Wydawnictwo Pan Chihuahua
Wszyscy Zginiecie
Franciszek Moore nie pozwolił zbyt długo czekać na dalsze losy prokuratora Palahniuka. Pierwsza część zrobiła na mnie piorunujące wrażenie. Biorąc pod uwagę fakt, że horrory to dla mnie rzadkość. Na co dzień czytam zupełnie inne gatunki. Tutaj się skusiłam i nie żałowałam ani chwili spędzonej z tą lekturą. Jak tylko otrzymałam propozycje przeczytania i zrecenzowania drugiej części, nie zastanawiałam się ani chwili.
"Tej nocy na zamku nie zaśnie nikt".
Władek Palahniuk nadal walczy z krwiożerczymi zombie. Razem z rodziną, znajomymi i obcymi ludźmi próbuje powstrzymać bestie przed wtargnięciem na Zamek Książ. Ludzie panikują, praktycznie każdy może zamienić się w zombie.
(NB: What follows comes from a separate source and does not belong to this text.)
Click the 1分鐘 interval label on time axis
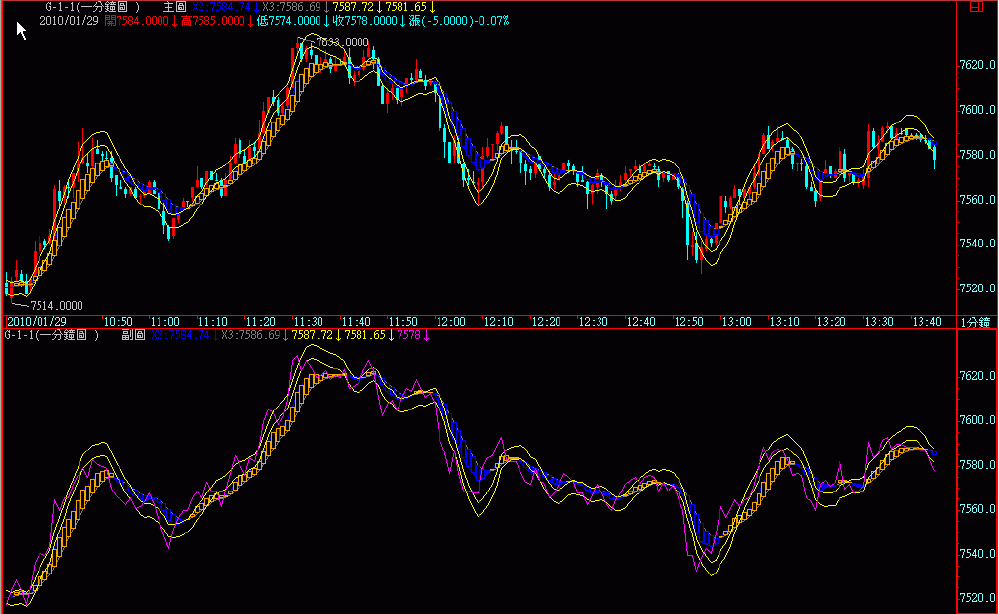 (975, 322)
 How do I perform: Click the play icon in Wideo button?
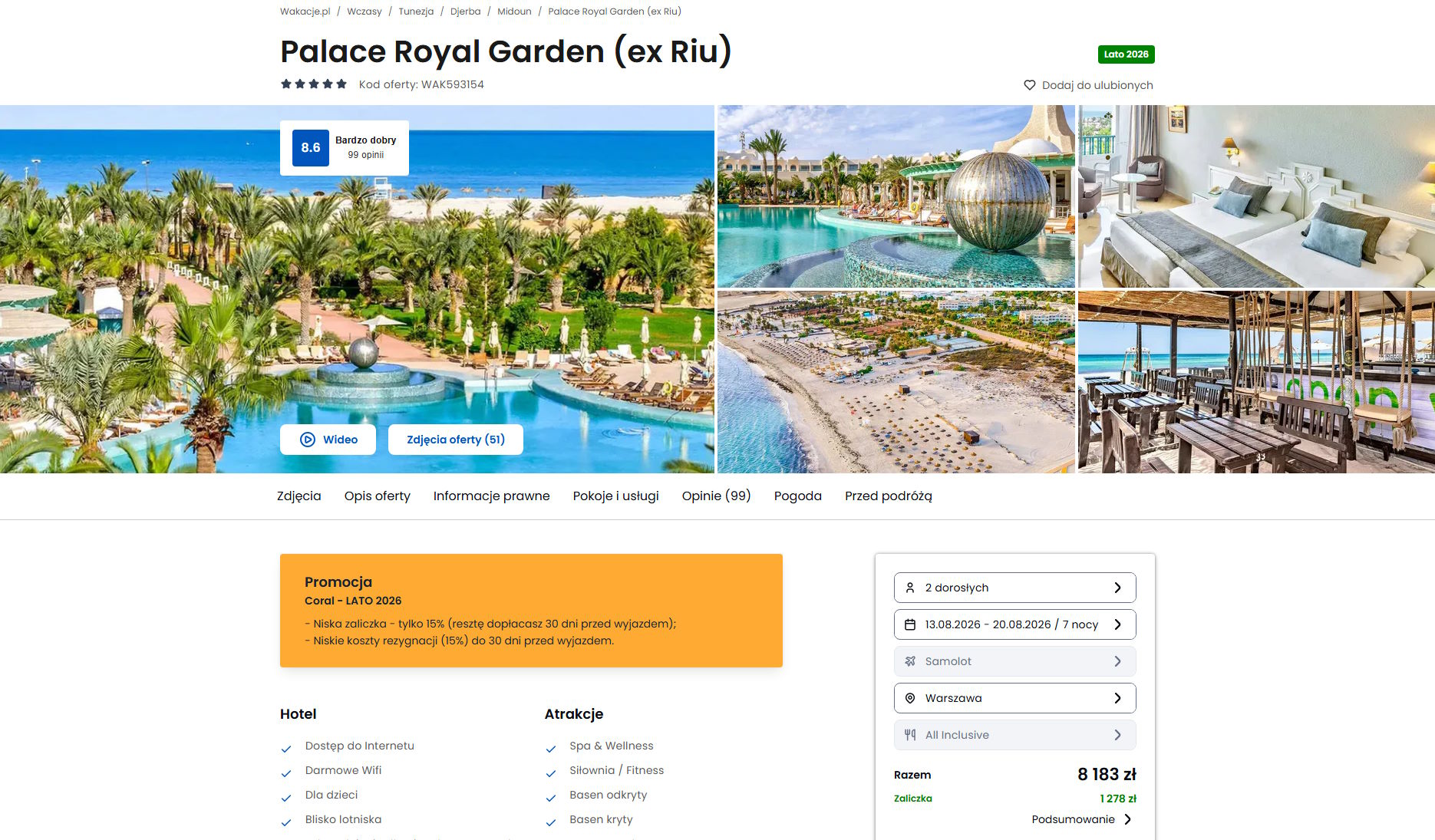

"Oni ciągle nie rozumieją, że stawką jest nasze życie. Że to nie pieprzone reality show, tylko ciągła walka. Tu nie ma miejsca na pomyłki i słabe punkty".
W tym samym czasie autor funduje nam podróż w przeszłość. Poznajemy IV Rzeszę, Tajną organizację Czarne Słońce i Anioła Ciemności. Jaki związek z obecnymi wydarzeniami na Zamku Książ mają wydarzenia z czasów wojny? Okazuje się, że to dopiero wierzchołek góry lodowej. Dolny Śląsk jest pełen tajemnic, a podziemia zamku skrywają ciekawe historie.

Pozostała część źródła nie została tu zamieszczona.